======== Data supplied

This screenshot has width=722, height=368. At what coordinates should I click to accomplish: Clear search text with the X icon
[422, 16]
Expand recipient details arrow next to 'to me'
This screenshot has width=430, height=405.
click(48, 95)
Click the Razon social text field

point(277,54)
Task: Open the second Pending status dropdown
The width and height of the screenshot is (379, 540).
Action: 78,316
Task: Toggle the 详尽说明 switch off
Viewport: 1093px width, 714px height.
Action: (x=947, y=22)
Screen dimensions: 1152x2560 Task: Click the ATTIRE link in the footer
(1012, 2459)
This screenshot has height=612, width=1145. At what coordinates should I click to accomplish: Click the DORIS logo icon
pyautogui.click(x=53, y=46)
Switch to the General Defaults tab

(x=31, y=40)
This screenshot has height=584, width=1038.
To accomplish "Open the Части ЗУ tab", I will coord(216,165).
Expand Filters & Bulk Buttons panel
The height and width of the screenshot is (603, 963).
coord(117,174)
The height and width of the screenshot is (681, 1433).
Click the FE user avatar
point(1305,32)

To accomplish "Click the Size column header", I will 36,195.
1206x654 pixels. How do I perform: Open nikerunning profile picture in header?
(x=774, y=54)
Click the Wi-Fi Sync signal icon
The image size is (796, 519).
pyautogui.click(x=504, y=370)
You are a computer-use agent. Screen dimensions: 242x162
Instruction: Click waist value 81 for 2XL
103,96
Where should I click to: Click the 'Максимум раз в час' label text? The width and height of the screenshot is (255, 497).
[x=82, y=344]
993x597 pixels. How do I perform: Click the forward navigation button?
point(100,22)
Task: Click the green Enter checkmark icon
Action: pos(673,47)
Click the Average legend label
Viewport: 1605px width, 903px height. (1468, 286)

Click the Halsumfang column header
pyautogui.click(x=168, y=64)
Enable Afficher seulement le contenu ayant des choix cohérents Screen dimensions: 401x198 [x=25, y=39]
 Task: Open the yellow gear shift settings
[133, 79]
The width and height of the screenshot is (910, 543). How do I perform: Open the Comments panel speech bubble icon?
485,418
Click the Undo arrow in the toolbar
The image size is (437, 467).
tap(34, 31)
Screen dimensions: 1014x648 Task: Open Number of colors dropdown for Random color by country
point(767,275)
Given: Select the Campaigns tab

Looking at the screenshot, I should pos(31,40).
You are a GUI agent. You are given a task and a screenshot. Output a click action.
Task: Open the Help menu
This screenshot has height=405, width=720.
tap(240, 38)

================

Copy all of the records above line for line, keeping every character unchanged.

This screenshot has width=722, height=368. At what coordinates should I click to accomplish: Clear search text with the X icon
[422, 16]
Expand recipient details arrow next to 'to me'
This screenshot has width=430, height=405.
click(48, 95)
Click the Razon social text field

point(277,54)
Task: Open the second Pending status dropdown
The width and height of the screenshot is (379, 540).
Action: 78,316
Task: Toggle the 详尽说明 switch off
Viewport: 1093px width, 714px height.
Action: (x=947, y=22)
Screen dimensions: 1152x2560 Task: Click the ATTIRE link in the footer
(1012, 2459)
This screenshot has height=612, width=1145. At what coordinates should I click to accomplish: Click the DORIS logo icon
pyautogui.click(x=53, y=46)
Switch to the General Defaults tab

(x=31, y=40)
This screenshot has height=584, width=1038.
To accomplish "Open the Части ЗУ tab", I will coord(216,165).
Expand Filters & Bulk Buttons panel
The height and width of the screenshot is (603, 963).
coord(117,174)
The height and width of the screenshot is (681, 1433).
Click the FE user avatar
point(1305,32)

To accomplish "Click the Size column header", I will 36,195.
1206x654 pixels. How do I perform: Open nikerunning profile picture in header?
(x=774, y=54)
Click the Wi-Fi Sync signal icon
The image size is (796, 519).
pyautogui.click(x=504, y=370)
You are a computer-use agent. Screen dimensions: 242x162
Instruction: Click waist value 81 for 2XL
103,96
Where should I click to: Click the 'Максимум раз в час' label text? The width and height of the screenshot is (255, 497).
[x=82, y=344]
993x597 pixels. How do I perform: Click the forward navigation button?
point(100,22)
Task: Click the green Enter checkmark icon
Action: pos(673,47)
Click the Average legend label
Viewport: 1605px width, 903px height. (1468, 286)

Click the Halsumfang column header
pyautogui.click(x=168, y=64)
Enable Afficher seulement le contenu ayant des choix cohérents Screen dimensions: 401x198 [x=25, y=39]
 Task: Open the yellow gear shift settings
[133, 79]
The width and height of the screenshot is (910, 543). How do I perform: Open the Comments panel speech bubble icon?
485,418
Click the Undo arrow in the toolbar
The image size is (437, 467).
tap(34, 31)
Screen dimensions: 1014x648 Task: Open Number of colors dropdown for Random color by country
point(767,275)
Given: Select the Campaigns tab

Looking at the screenshot, I should pos(31,40).
You are a GUI agent. You are given a task and a screenshot. Output a click action.
Task: Open the Help menu
This screenshot has height=405, width=720.
tap(240, 38)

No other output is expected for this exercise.